§ TO DO: Reproduce the entries below word for word, from the line containing "Open right chart Mark Size dropdown" down to the line containing "Open the 紫阙金琅", including both of those lines.

# start of PROVIDED RECORDS

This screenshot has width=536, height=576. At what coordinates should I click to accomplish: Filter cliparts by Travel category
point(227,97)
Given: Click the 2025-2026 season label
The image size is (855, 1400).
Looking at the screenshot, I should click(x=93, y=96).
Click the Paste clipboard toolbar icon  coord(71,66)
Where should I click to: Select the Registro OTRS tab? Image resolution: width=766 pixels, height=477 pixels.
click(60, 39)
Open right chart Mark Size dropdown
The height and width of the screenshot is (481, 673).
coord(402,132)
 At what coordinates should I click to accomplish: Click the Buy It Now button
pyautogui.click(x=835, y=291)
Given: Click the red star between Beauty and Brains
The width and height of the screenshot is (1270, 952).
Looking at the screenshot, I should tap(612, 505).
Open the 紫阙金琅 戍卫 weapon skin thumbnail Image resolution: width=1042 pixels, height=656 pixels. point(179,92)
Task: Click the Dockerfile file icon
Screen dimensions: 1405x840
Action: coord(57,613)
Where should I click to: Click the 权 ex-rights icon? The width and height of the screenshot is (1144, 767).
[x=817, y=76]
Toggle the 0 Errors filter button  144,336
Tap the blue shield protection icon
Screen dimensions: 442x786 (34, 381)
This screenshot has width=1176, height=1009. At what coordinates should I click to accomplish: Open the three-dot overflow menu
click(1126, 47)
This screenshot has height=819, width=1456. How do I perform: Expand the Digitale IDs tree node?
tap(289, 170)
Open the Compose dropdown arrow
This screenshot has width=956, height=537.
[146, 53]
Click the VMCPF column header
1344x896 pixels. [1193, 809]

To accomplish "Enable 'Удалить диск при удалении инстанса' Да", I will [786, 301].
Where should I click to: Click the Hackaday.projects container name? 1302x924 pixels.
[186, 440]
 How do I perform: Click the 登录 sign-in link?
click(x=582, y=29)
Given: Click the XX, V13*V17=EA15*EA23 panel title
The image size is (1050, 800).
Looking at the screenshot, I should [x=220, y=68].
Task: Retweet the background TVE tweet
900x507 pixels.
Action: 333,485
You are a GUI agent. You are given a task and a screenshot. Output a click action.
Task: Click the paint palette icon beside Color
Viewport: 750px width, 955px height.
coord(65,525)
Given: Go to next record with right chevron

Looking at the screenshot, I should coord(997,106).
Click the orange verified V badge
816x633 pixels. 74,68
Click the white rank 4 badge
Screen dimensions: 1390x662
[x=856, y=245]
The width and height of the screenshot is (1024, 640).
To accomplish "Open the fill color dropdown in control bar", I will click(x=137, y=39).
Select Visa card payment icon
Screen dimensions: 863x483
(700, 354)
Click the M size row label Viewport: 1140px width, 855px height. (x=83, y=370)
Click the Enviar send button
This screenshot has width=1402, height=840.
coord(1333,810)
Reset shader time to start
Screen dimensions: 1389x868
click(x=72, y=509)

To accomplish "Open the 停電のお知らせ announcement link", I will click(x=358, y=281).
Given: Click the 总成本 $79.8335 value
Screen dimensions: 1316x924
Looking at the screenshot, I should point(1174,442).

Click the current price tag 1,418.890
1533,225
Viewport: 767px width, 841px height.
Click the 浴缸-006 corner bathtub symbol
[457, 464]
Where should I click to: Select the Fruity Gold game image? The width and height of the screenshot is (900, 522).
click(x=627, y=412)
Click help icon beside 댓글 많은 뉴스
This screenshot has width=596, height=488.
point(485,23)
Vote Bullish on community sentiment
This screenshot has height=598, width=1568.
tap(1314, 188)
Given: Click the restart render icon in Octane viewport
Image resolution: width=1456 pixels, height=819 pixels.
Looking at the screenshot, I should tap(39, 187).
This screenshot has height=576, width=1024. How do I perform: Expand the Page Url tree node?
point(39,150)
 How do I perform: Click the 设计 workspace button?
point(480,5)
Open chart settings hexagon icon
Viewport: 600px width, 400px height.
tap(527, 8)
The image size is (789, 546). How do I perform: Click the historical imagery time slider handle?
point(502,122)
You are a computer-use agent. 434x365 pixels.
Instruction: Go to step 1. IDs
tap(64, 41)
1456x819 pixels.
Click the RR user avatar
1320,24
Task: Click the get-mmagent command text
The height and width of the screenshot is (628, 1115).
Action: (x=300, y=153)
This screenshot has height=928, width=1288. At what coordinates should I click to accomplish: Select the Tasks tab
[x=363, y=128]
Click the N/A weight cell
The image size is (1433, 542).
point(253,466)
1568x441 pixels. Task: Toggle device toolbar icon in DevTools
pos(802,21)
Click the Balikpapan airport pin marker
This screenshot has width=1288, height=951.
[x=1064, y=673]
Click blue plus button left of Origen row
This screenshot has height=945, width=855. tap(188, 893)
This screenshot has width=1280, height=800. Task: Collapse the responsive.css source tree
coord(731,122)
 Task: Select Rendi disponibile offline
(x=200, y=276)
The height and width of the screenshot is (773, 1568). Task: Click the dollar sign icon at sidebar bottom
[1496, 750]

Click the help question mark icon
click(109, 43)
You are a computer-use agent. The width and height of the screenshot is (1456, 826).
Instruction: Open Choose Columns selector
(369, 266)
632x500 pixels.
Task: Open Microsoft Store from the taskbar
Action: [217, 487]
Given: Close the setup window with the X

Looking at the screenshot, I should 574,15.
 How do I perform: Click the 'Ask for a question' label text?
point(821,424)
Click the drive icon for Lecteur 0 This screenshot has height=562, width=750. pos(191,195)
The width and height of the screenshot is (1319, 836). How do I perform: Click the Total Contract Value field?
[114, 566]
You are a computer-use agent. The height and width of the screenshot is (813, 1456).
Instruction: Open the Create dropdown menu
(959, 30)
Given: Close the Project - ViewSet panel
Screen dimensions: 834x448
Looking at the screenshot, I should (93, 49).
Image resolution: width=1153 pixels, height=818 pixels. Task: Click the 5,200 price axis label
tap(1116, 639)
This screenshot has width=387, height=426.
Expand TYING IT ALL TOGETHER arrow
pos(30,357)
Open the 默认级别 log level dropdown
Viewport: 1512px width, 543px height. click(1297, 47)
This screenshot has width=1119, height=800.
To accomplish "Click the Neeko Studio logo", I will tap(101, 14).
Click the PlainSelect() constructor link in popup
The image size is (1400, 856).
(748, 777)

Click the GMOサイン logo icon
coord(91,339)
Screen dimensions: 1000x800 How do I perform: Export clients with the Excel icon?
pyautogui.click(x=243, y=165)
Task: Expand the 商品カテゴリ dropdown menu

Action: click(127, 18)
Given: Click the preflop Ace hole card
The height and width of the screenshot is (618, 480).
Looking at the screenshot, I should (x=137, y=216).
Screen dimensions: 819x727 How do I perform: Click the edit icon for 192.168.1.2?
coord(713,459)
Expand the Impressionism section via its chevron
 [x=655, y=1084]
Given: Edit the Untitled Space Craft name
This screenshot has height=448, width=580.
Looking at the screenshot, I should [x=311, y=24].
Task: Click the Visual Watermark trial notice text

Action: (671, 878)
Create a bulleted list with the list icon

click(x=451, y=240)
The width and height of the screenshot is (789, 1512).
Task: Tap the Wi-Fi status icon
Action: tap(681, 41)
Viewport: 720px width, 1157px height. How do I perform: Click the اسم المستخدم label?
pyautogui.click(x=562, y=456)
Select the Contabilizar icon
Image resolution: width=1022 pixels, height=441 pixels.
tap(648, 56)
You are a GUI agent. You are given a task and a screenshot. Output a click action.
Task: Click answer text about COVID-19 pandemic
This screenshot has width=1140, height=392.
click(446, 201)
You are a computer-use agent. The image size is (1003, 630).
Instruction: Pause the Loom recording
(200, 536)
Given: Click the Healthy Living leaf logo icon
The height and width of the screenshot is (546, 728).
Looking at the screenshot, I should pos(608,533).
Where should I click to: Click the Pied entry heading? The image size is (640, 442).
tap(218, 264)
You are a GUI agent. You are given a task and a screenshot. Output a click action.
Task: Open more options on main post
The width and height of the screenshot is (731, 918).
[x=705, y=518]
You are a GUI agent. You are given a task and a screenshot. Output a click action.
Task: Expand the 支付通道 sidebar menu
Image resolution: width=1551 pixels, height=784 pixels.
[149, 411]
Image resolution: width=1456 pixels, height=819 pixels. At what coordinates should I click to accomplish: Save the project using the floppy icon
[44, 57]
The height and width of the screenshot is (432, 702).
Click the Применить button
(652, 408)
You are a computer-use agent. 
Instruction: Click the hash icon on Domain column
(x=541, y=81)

# end of PROVIDED RECORDS

§ THE RESULT:
Open right chart Mark Size dropdown
The height and width of the screenshot is (481, 673).
coord(402,132)
 At what coordinates should I click to accomplish: Click the Buy It Now button
pyautogui.click(x=835, y=291)
Given: Click the red star between Beauty and Brains
The width and height of the screenshot is (1270, 952).
Looking at the screenshot, I should tap(612, 505).
Open the 紫阙金琅 戍卫 weapon skin thumbnail Image resolution: width=1042 pixels, height=656 pixels. point(179,92)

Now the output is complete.